In this vignette, we introduce how primitive Presto data types are
translated into R types in the RPresto
package.
You can check your RPresto
version by running the
packageVersion()
function. You need version 1.3.9
or later to have a more comprehensive and robust primitive types
support.
Here primitive types refer to basic data types that are
atomic and non-nested (as opposed to structural types such as
ARRAY
, MAP
, and ROW
). Refer to
the Presto
documentation for a complete list of Presto data types.
We don’t currently support all of Presto’s primitive types. Here we summarize what’s supported and what those supported types map to in R.

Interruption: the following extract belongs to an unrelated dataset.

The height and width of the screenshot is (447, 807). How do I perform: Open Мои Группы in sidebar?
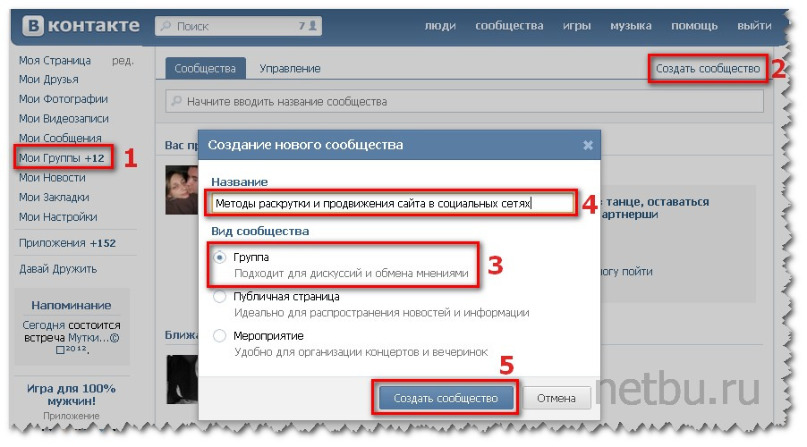62,158
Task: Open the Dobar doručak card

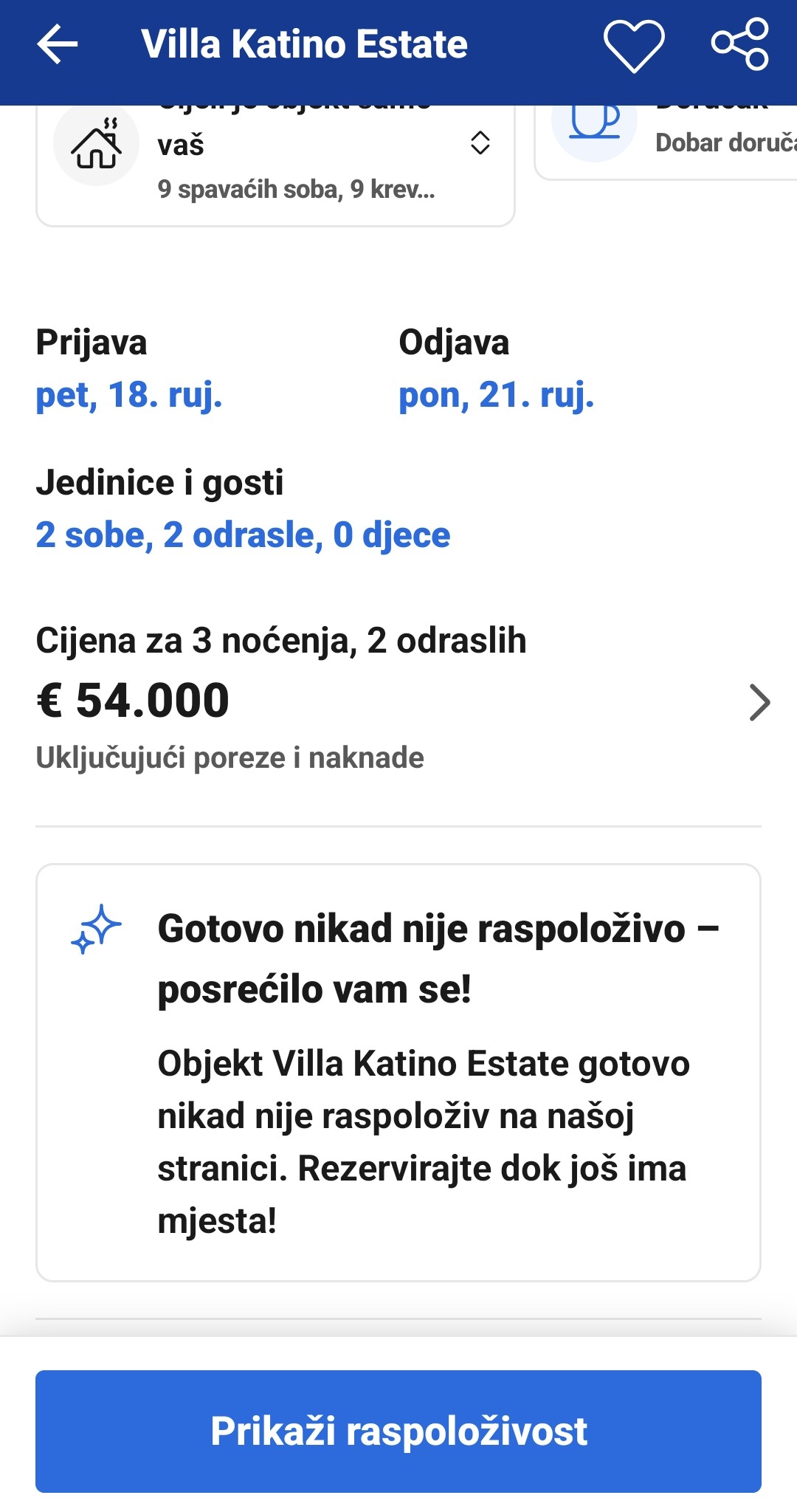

Category | Presto data type | R type |
---|---|---|
Boolean | BOOLEAN | logical |
Integer | TINYINT | integer |
Integer | SMALLINT | integer |
Integer | INTEGER | integer |
Integer | BIGINT | {integer|integer64|numeric|character} |
Floating-point | REAL | numeric |
Floating-point | DOUBLE | numeric |
Fixed-precision | DECIMAL | character |
String | VARCHAR | character |
String | CHAR | character |
String | VARBINARY | raw |
String | JSON | not supported |
Date and Time | DATE | Date (S3 class) |
Date and Time | TIME | difftime (S3 class) |
Date and Time | TIME WITH TIME ZONE | difftime (S3 class) |
Date and Time | TIMESTAMP | POSIXct (S3 class) |
Date and Time | TIMESTAMP WITH TIME ZONE | POSIXct (S3 class) |
Date and Time | INTERVAL YEAR TO MONTH | Duration (S4 class) |
Date and Time | INTERVAL DAY TO SECOND | Duration (S4 class) |
We assume that the user already have a Presto server with a memory connector set up. If you don’t have such a server set up, refer to the Presto documentation for instructions if you want to follow along.
We first create a PrestoConnection
which will serve as
the bridge between the Presto server and R.
con <- DBI::dbConnect(
drv = RPresto::Presto(),
host = "http://localhost",
port = 8080,
user = Sys.getenv("USER"),
catalog = "memory",
schema = "default"
)
We first issue a simple query to see if the Presto connection is working properly.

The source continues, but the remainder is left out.